= Robert Hough (author) =

Canadian author (born 1963)

Robert Hough is a Canadian author. Hough graduated from Queen's University at Kingston in 1985. Following a career as a free-lance magazine journalist, Hough published his first novel titled The Final Confession of Mabel Stark, in 2001.

==Published works==

- The Final Confession of Mabel Stark (2001). Toronto: Random House of Canada. ISBN 0-679-31091-6. A novel about female-tiger trainer Mabel Stark, it was published in fifteen countries in a dozen languages. It was nominated for the Commonwealth Writer's Prize and The Trillium Award.
- The Stowaway (2004). Toronto: Random House of Canada. ISBN 0-679-31146-7. Published internationally, it was listed on The Boston Globes Top Ten Books of the Year and was nominated for the International Dublin Literary Award.
- The Culprits (2007). Toronto: Random House of Canada. ISBN 978-0-307-35564-5. A satire about global warfare, the novel was nominated for the Commonwealth Writer's Prize, Rogers Writers' Trust Fiction Prize and The Trillium Award.
- Dr. Brinkley's Tower (2012) Toronto: House of Anansi. ISBN 978-0-88784-319-8. The story of a charlatan's construction of a million-watt radio tower in a small Mexican community, the novel functions as a satire on imperialism and American intervention.
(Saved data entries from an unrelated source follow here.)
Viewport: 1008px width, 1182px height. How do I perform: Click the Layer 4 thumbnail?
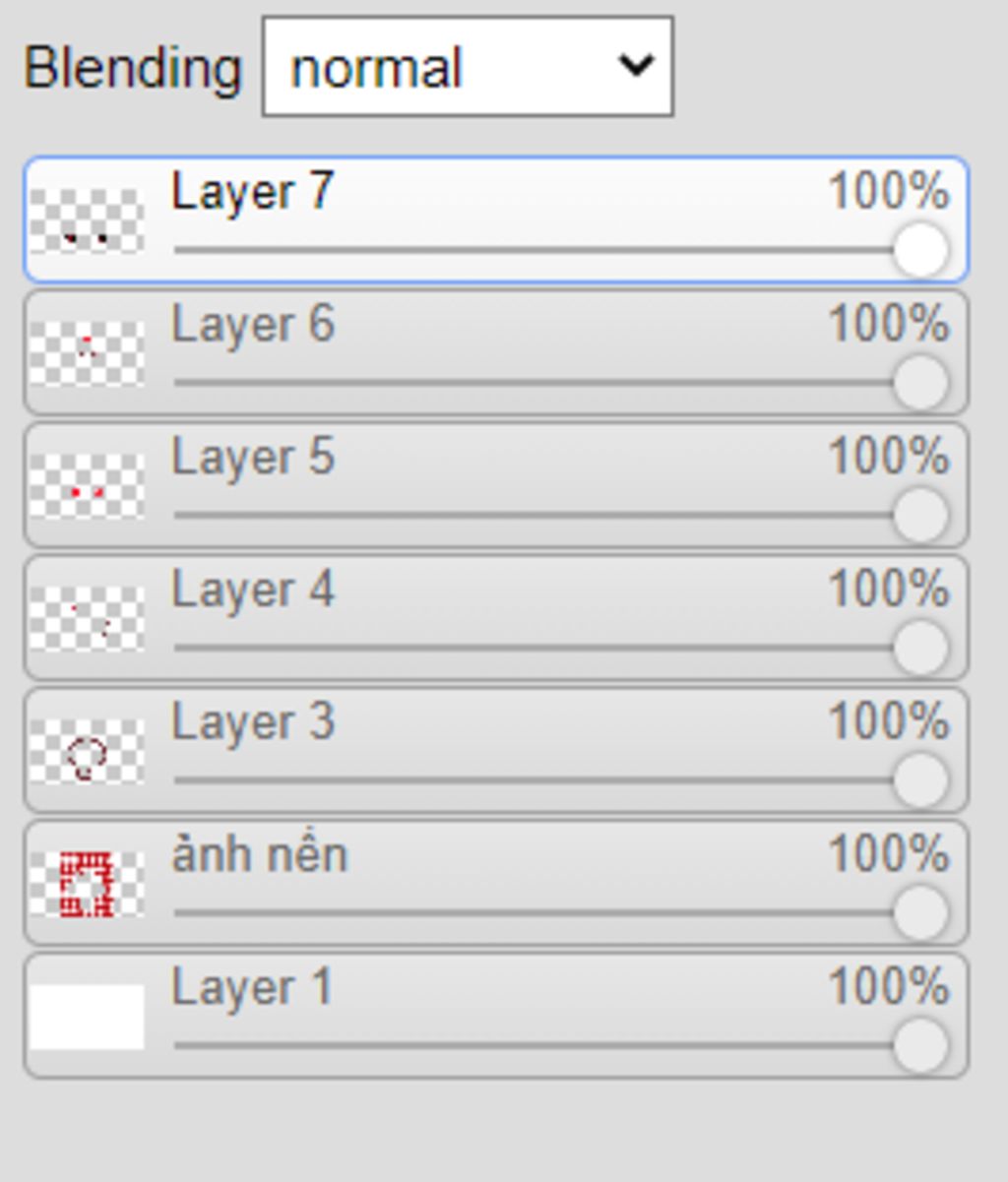(x=87, y=619)
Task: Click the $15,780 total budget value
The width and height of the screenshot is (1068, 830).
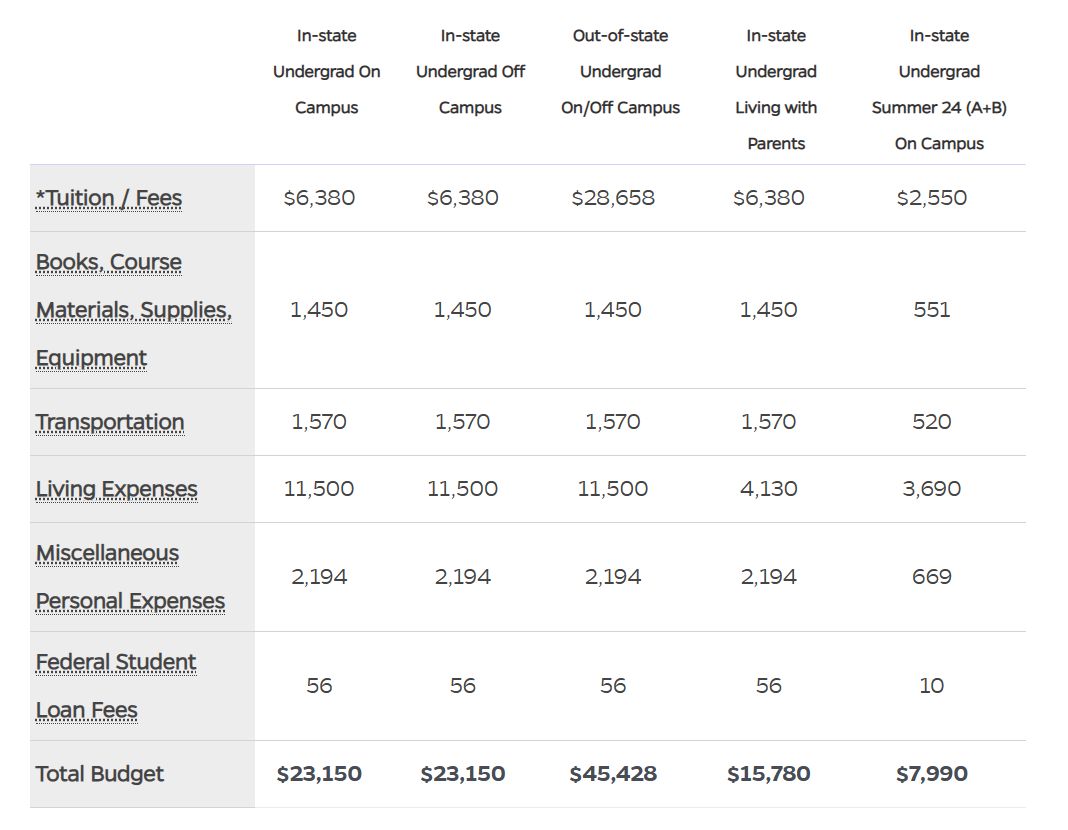Action: click(769, 774)
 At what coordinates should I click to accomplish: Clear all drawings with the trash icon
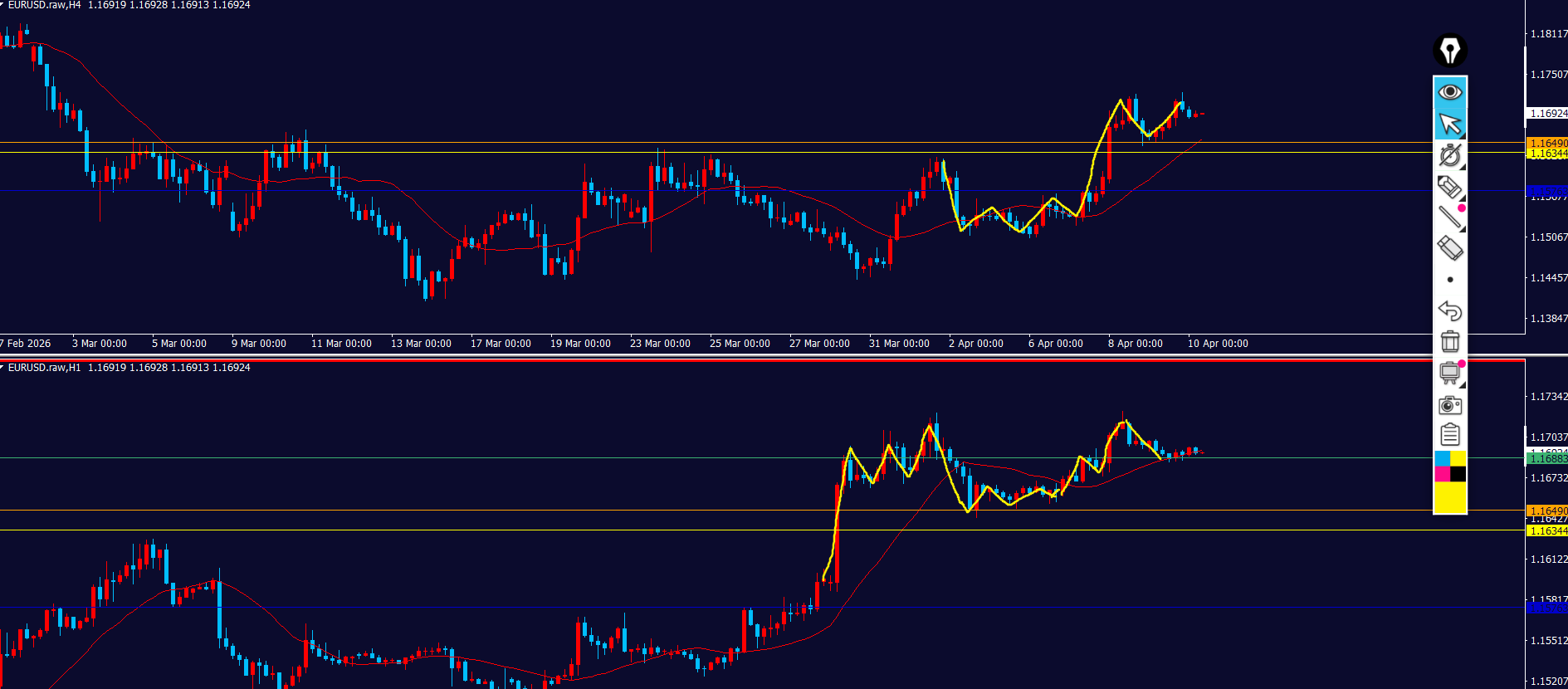tap(1450, 341)
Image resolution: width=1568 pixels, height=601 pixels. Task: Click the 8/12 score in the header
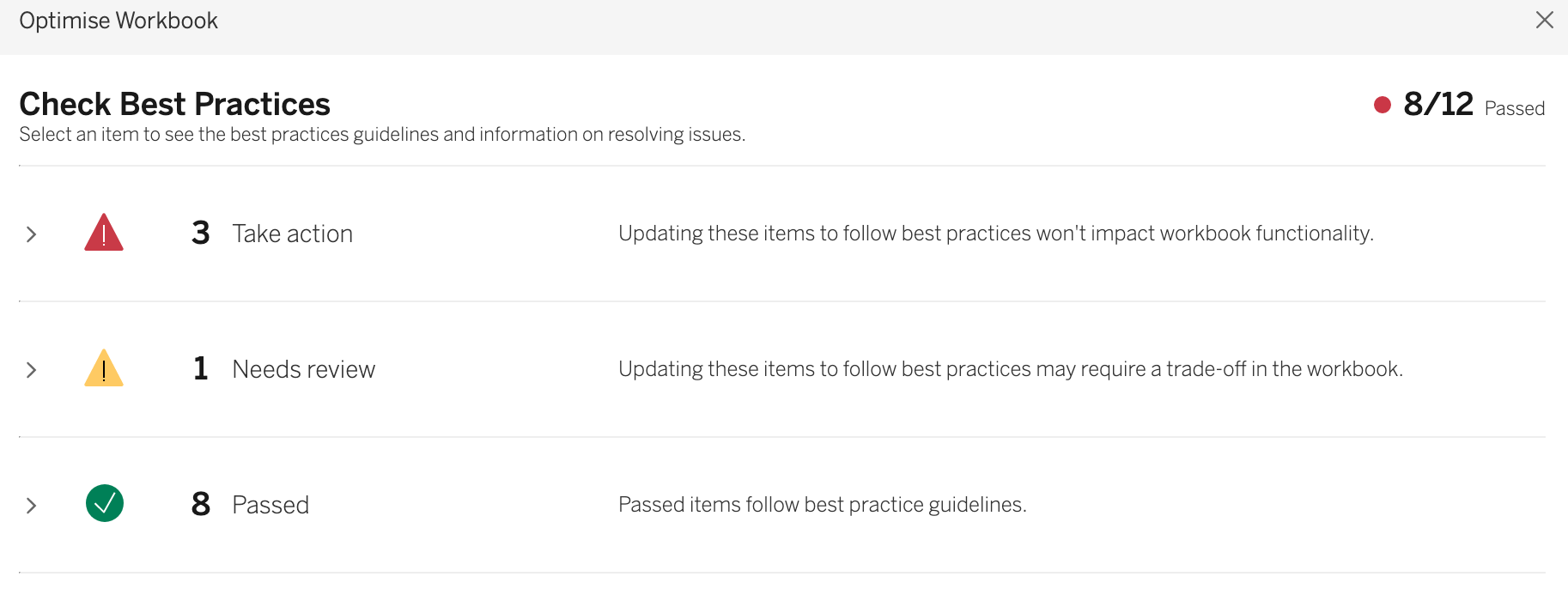point(1437,104)
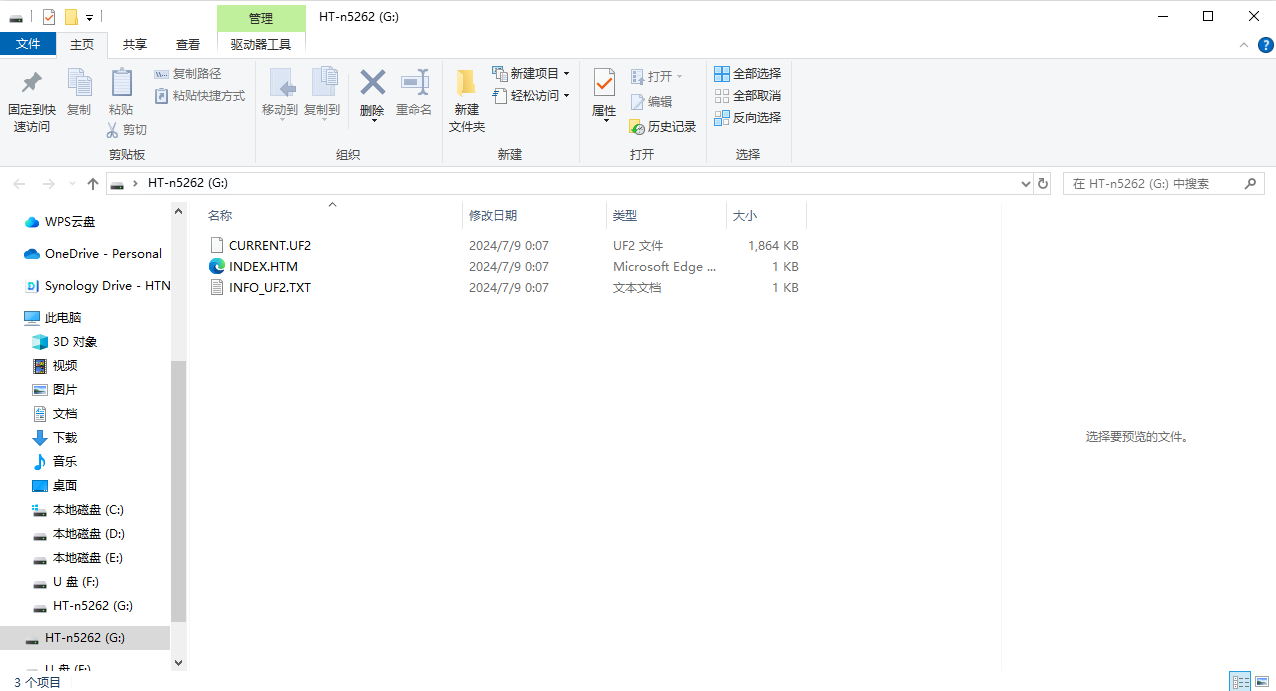
Task: Click Deselect All in the ribbon
Action: 747,96
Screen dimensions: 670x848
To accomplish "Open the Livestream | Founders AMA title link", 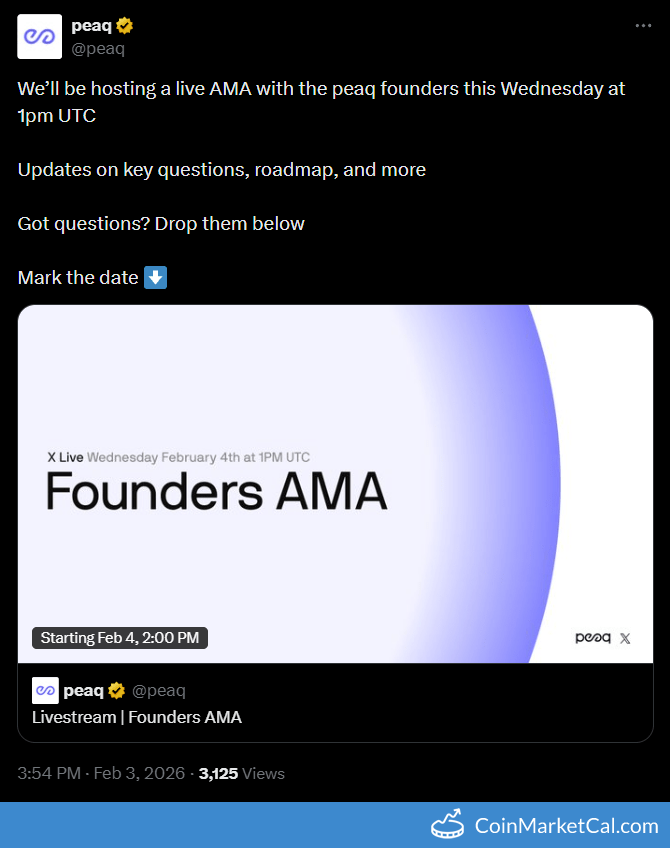I will 137,716.
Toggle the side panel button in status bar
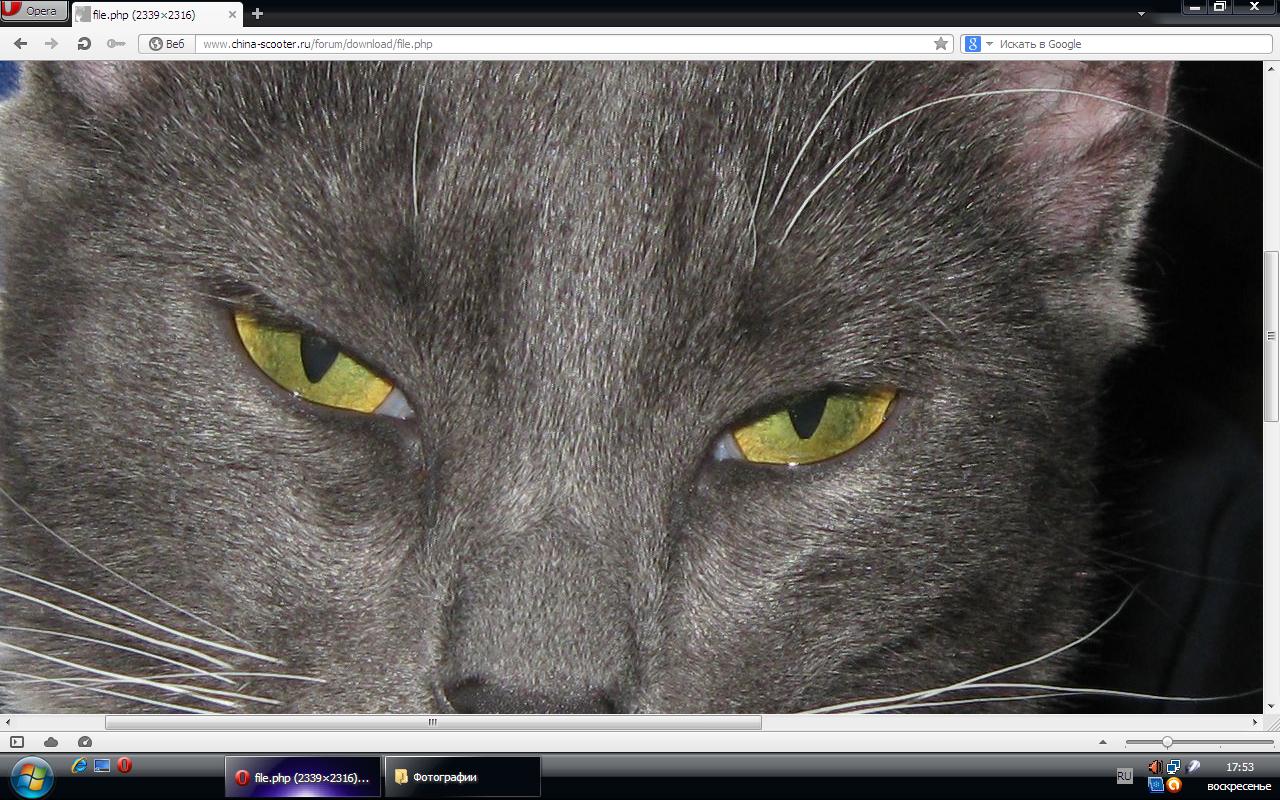 tap(17, 742)
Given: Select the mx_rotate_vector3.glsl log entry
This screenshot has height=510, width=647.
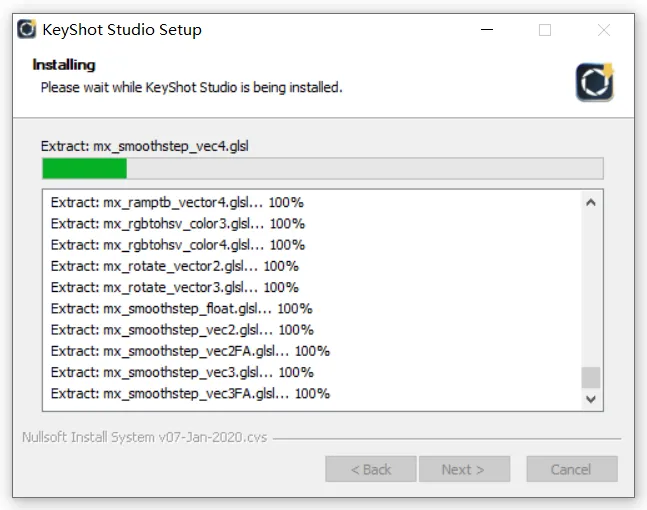Looking at the screenshot, I should tap(174, 287).
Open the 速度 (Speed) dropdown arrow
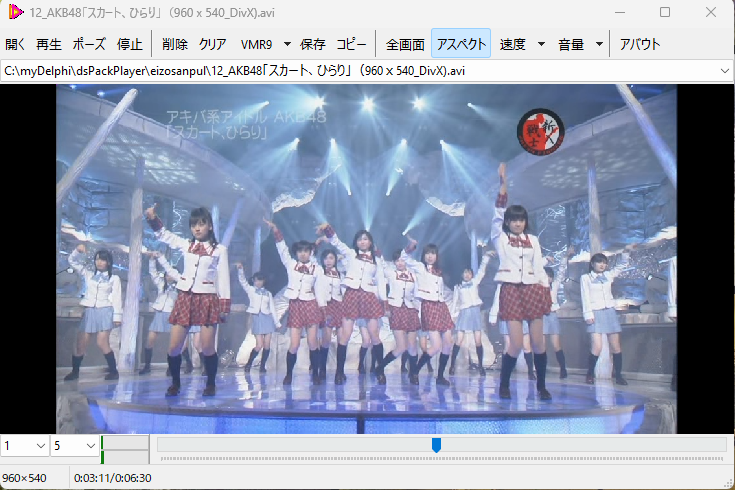Image resolution: width=735 pixels, height=490 pixels. (x=541, y=44)
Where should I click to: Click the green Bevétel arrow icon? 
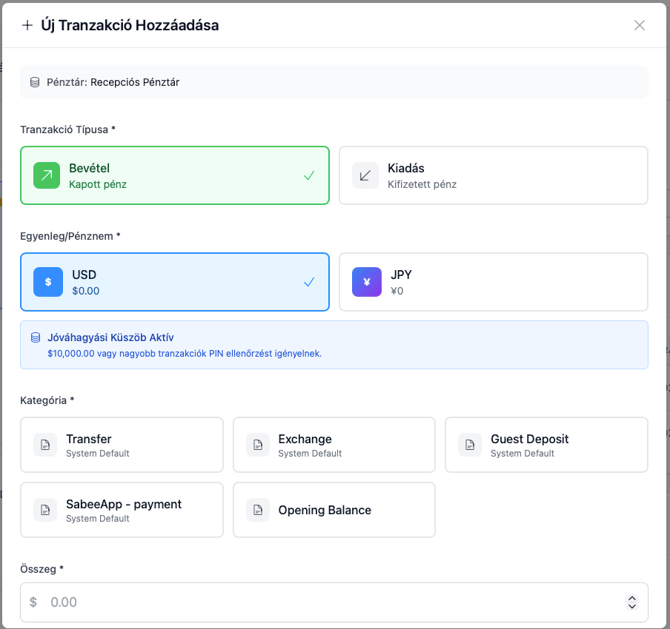47,175
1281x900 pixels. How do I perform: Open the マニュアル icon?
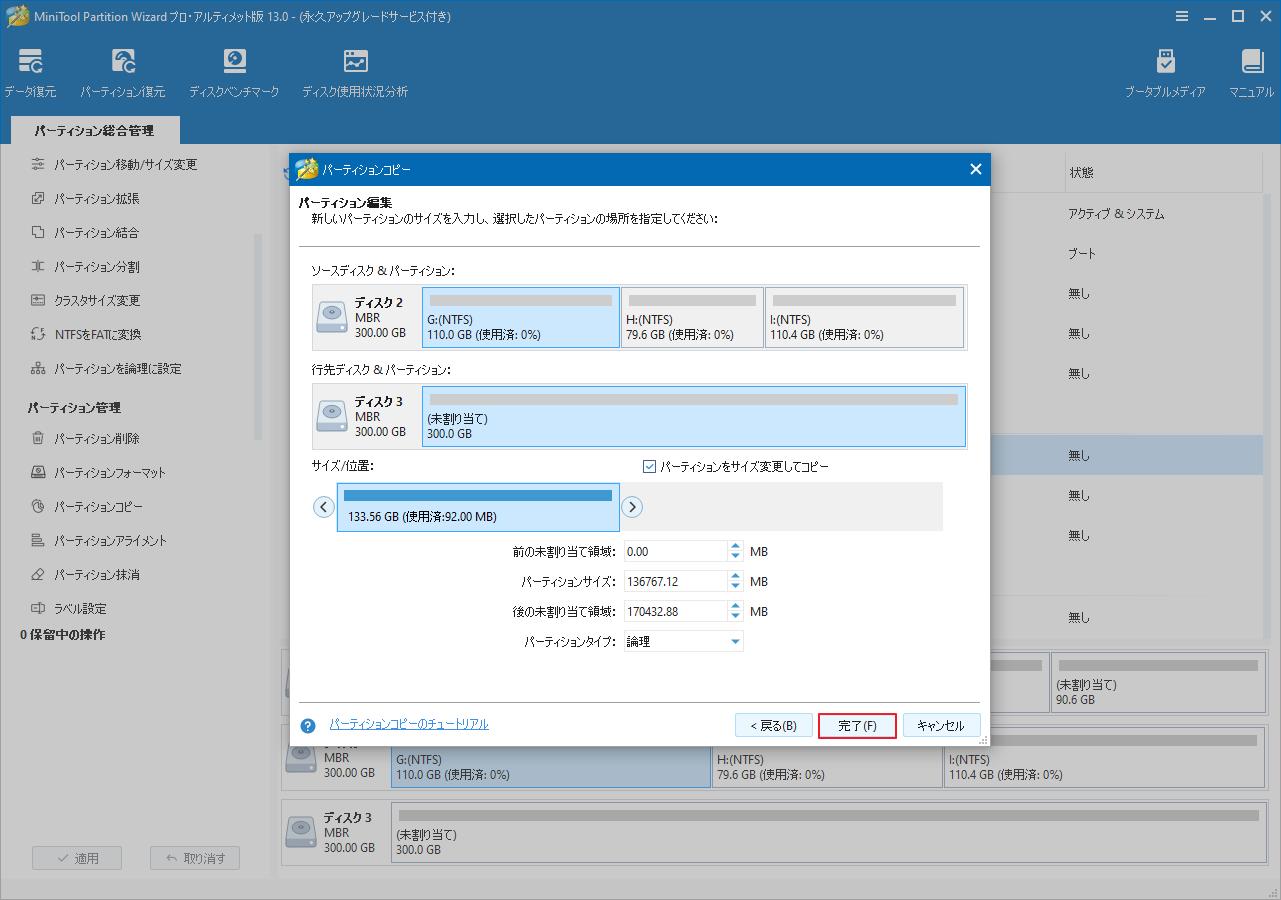coord(1251,70)
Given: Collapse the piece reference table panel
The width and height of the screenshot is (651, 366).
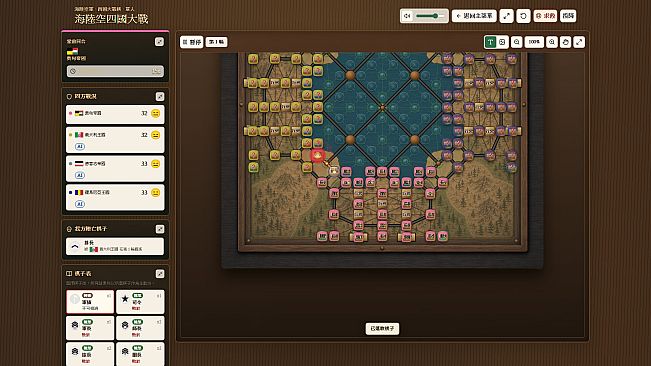Looking at the screenshot, I should tap(160, 274).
It was nominated for the Governor General's Award, and long-listed for the Giller Prize.
- The Man Who Saved Henry Morgan (2015) Toronto: House of Anansi. ISBN 978-1-77089-945-2 An illiterate board game hustler forms an unlikely friendship with the famous privateer, Henry Morgan. It was nominated for the Trillium Award.
- Anarchists in Love (2025) Douglas and McIntyre. ISBN 978-1771624473 Fictionalized story of the relationship of Emma Goldman and Alexander "Sasha" Berkman.